Türkiye Başkanı Recep Tayyip Erdoğan, Bilkent Üniversitesinde Dünya İnsan Hakları Günü dolayısıyla gerçekleştirilen “Her İnsan Bir Dünya” temalı programa katıldı. İnsanın bizatihi varlığıyla doğuştan gelen haklara sahip olduğunu belirten Erdoğan, yaşama hakkıyla başlayan ve hayatın her alanını kapsayan bu hakların ihlalinin insana yapılmış en büyük zulüm olduğunu söyledi.
KARA LEKELERİ VAR
Erdoğan, insanları cinsiyetine, ırkına, rengine, diline, inancına, meşrebine göre ayrımcılığa tabi tutmanın, zulüm araçlarından biri olduğunu ifade ederek, şöyle konuştu: “Bizim inancımızda Rabbimizin muhatabı tektir. O da insandır. Bunun dışındaki tüm ayrımlar sunidir. Meseleye bu şekilde baktığımızda insan hakları başlığı altında tartışılan konuların hepsi de bizim medeniyetimizin değerlerini ifade eder.” Kur’an-ı Kerim, Hazreti Muhammed’in örnek hayatı ve veda hutbesinde ortaya koyulan ilkelerin aslında en büyük insan hakları belgesi olduğunu dile getiren Erdoğan, Hazreti Muhammed’in veda hutbesindeki “Ey insanlar, Rabbiniz birdir, babanız da birdir. Hepiniz Adem’in çocuklarısınız. Adem ise topraktandır. Arap’ın Arap olmayana, Arap olmayanın da Arap’a üstünlüğü olmadığı gibi kırmızı tenlinin siyah üzerinde, siyahın da kırmızı tenli üzerinde bir üstünlüğü yoktur. Üstünlük ancak takvada, Allah’tan korkmadadır. Allah katında en kıymetli olanınız ondan en çok korkanınızdır” sözlerini paylaştı.

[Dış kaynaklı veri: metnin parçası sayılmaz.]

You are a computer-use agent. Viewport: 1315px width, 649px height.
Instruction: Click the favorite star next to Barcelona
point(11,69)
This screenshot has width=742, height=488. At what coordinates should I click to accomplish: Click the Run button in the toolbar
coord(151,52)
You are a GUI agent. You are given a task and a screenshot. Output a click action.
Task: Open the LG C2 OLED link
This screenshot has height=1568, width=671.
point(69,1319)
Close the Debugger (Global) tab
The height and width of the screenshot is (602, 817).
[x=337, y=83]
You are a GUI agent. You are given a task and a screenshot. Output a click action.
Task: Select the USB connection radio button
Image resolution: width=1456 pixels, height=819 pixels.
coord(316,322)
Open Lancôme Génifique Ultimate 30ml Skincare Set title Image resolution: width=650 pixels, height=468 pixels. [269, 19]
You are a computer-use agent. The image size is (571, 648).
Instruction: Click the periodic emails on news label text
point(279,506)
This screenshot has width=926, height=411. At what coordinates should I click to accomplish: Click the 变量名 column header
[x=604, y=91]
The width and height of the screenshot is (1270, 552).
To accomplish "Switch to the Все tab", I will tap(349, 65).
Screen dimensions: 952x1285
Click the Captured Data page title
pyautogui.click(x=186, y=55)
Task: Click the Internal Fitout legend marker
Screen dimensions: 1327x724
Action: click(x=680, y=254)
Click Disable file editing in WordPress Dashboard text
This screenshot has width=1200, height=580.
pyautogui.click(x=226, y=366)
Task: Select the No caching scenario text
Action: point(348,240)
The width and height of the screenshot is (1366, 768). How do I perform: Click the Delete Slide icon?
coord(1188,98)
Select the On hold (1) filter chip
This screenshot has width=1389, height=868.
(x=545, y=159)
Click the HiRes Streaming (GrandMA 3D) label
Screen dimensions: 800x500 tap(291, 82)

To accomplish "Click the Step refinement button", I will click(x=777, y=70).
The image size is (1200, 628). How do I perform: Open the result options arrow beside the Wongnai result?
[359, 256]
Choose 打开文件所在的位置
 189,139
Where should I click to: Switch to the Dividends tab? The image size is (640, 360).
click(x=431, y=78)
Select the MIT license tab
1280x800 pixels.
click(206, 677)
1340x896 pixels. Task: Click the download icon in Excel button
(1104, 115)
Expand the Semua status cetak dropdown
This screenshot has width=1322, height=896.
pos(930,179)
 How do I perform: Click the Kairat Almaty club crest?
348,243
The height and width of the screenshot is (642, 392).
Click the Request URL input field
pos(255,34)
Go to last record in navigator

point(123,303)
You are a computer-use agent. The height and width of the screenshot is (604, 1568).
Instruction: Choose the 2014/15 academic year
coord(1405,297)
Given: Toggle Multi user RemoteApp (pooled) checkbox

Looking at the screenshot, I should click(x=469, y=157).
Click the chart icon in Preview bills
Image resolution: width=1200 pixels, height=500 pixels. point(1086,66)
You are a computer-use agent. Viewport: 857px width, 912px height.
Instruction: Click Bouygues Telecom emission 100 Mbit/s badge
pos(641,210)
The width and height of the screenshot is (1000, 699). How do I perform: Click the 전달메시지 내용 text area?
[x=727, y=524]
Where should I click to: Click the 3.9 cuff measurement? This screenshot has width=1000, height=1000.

Erdoğan, “Ahmet Yesevi’den Yunus Emre’ye, Hazreti Mevlana’dan Hacı Bektaşı Veli’ye kadar ecdadımız da bu konuda tüm insanlığa ışık tutan tavsiyeleriyle öne çıkmaktadır” diye konuştu.
“Bu bakımdan dünyadaki insan hakları talepleri aslında bize uzak veya yabancı değildir” diyen Erdoğan, “Dikkat ederseniz bu konudaki en büyük mücadeleler insana en büyük zulümlerin yapıldığı yerlerde ortaya çıkmıştır. Mesela Amerika’sından Avrupa’sına kadar bugünkü Batı’nın geçmişi en ağır insan hakları ihlalleriyle doludur. Ülkemizin meşru terörle mücadele hakkını insan hakları başlığı altında eleştirenlerinlerin geçmişlerinde soykırımdan sömürgeye kadar her türlü utanç verici leke mevcuttur” ifadelerini kullandı.
Erdoğan, “Tam tersine bizim geçmişte, bugün de böyle bir ayıbımız yoktur. Dünyanın neresinde bir mazlum, mağdur, garip, hakkı hukuku ihlal edilen insan varsa tüm gücümüzle biz onların yanında yer aldık, alıyoruz ve alacağız” dedi.
‘ÖNCE İNSAN’ DİYORUZ
Türkiye’nin Suriye’den Filistin’e, Somali’den Arakan’a kadar her yerde bu onurlu duruşuyla insanlığa ortak olduğunu belirten Erdoğan, şunları kaydetti: “Hükümetlerimiz döneminde sessiz devrim dediğimiz reformlarla vatandaşlarımızın her anlamda hayat düzeyini yükselttik. Eğitimden sağlığa, barınmadan enerjiye her alanda ülkemize çağ atlattık. Yasakları kaldırdık, özgürlük alanlarını genişlettik. Güvenliği ve adaleti tahkim ettik. Demokrasimizin üzerindeki vesayet gölgesine son verdik. Ülkemizdeki dini azınlıklara ait vakıfların mallarını iade ettik, tüm haklarını kullanabilmelerini sağladık. Yargı reformu strateji belgesi ve insan hakları eylem planıyla insan hakları alanındaki çalışmalarımızı sürdürüyoruz. Açıklanan Birleşmiş Milletler İnsani Gelişim Endeksi’nde Türkiye artık çok yüksek insani gelişme kategorisinde yer alıyor.Hep önce insan demeye, insanı yaşat ki devlet yaşasın demeye devam edeceğiz.”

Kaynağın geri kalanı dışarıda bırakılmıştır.